一 S-Sim senhor, eu aprendi quando era mais jovem...É uma língua que tenho muito carinho.- digo calmamente dando um singelo sorriso no final. Deveria recompensar minha eu do passado por ter conseguido finalizar o curso de francês, sabia que serviria para algo. Um momento se passa com eles analisando meu currículo e finalmente sou liberada.

一 Entraremos em contato senhorita Holtz! Foi um prazer. - diz a moça do canto da mesa dando um sorriso fechado, indicando com a mão para a porta da sala.

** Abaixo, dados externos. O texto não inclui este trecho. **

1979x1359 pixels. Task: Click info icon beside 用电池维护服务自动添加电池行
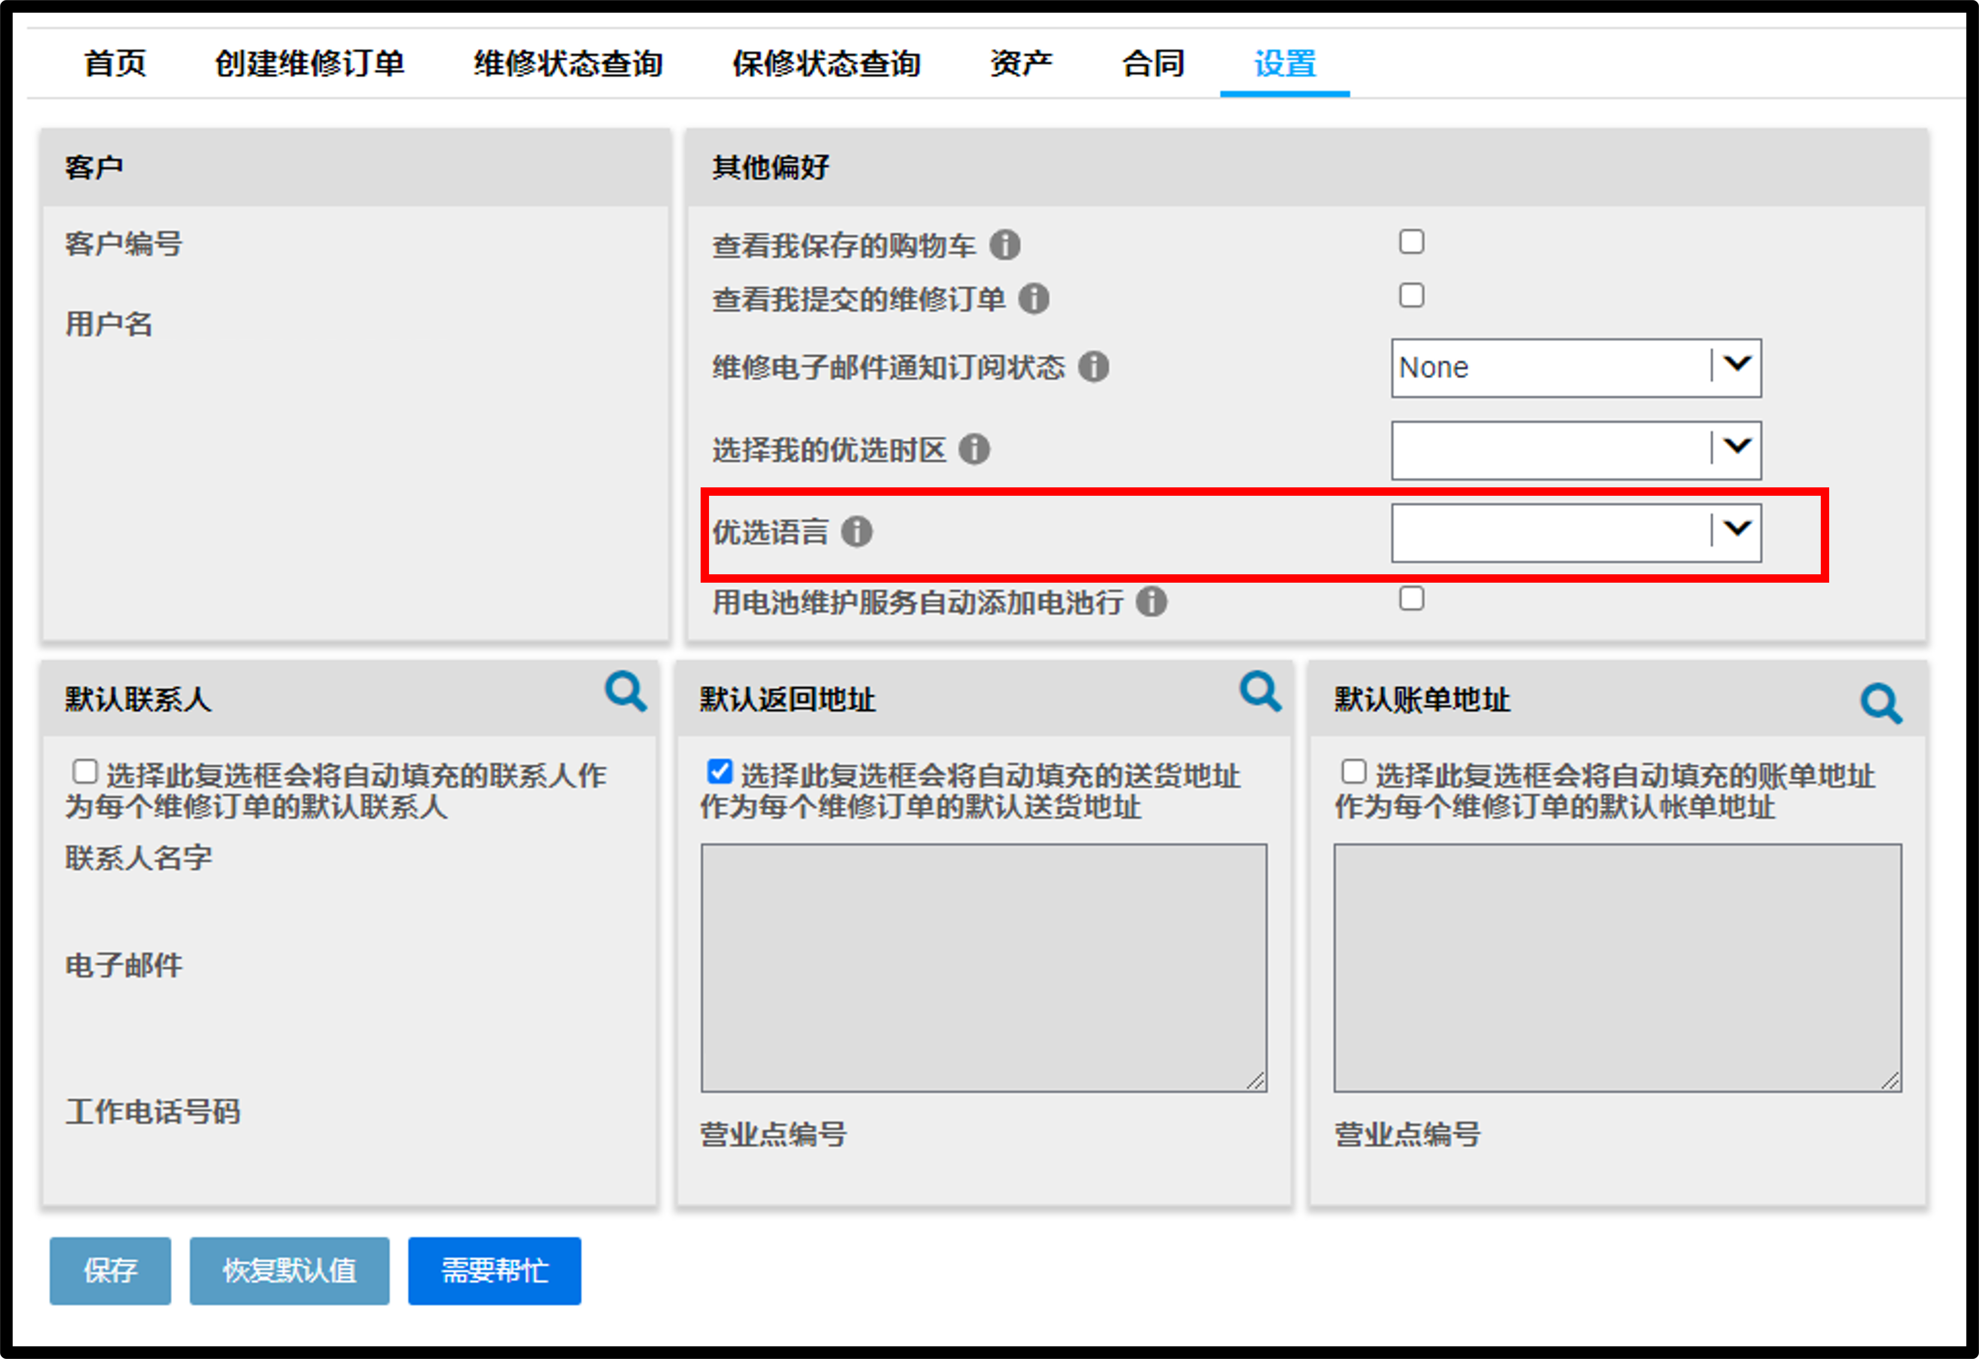(x=1151, y=602)
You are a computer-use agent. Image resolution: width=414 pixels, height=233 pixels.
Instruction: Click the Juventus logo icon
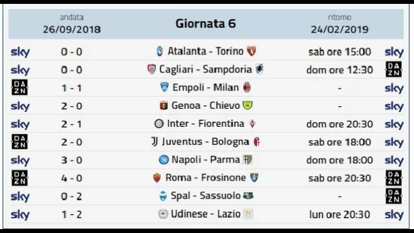155,142
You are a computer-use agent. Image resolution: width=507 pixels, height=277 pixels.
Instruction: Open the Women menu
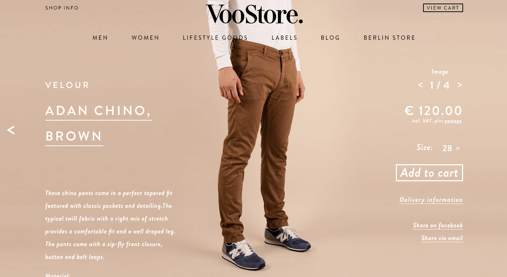tap(146, 38)
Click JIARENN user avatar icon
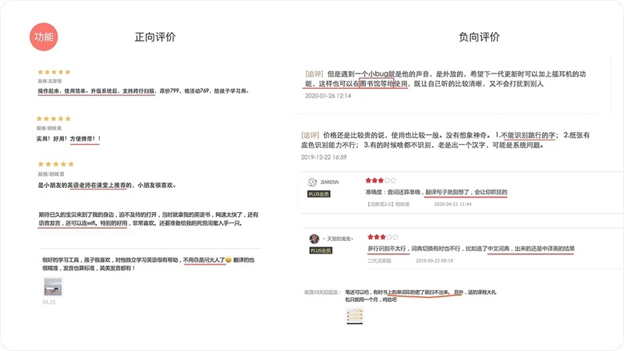This screenshot has height=351, width=624. pyautogui.click(x=313, y=183)
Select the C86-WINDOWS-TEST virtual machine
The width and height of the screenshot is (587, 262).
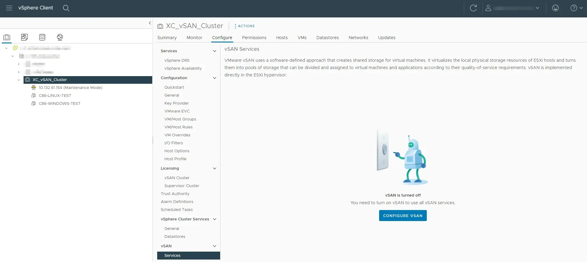tap(59, 104)
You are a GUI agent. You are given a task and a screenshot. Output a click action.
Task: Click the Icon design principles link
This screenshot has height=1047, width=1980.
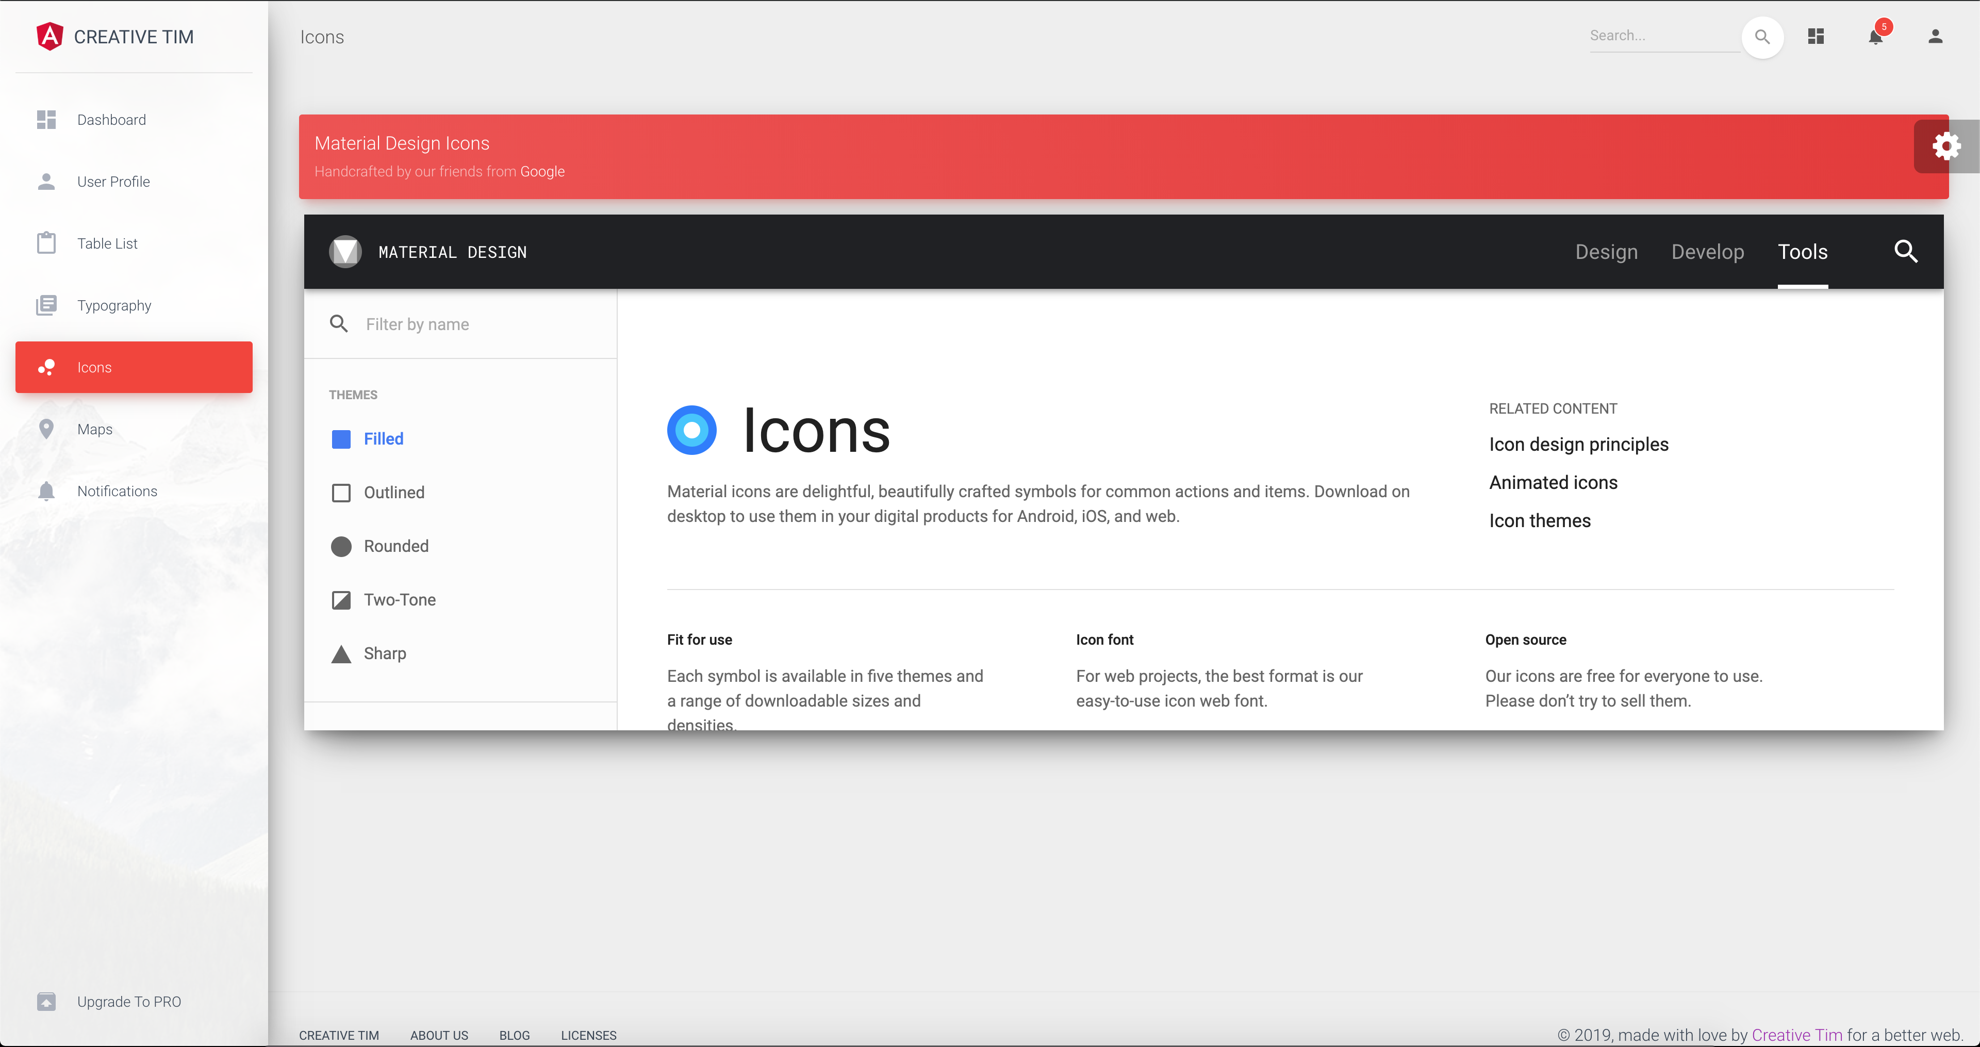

A entrevista até que não demorou muito, saí da sala e logo tirei o meu celular do bolso. Digito uma breve mensagem para minha tia, dizendo que estou indo para casa. Me aproximo do saguão do edifício e não escuto mais barulho de chuva. Acho que não vou precisar mais dele por enquanto 一 suspiro, olhando para o guarda-chuva em minha mão. Ele está pingando ainda, deixando um rastro pelo piso. Mas minha troca de pensamentos com o pobre guarda-chuva é interrompida quando sinto algo se aproximando de mim. Escuto o barulho de sapatos molhados mas continuo mantendo o olhar para o chão.

一 Oi.- ouço alguém dizer. É uma voz grossa, e calma, mas sinto que há uma certa seriedade. Levanto meu rosto e arregalo os olhos de surpresa. É ele.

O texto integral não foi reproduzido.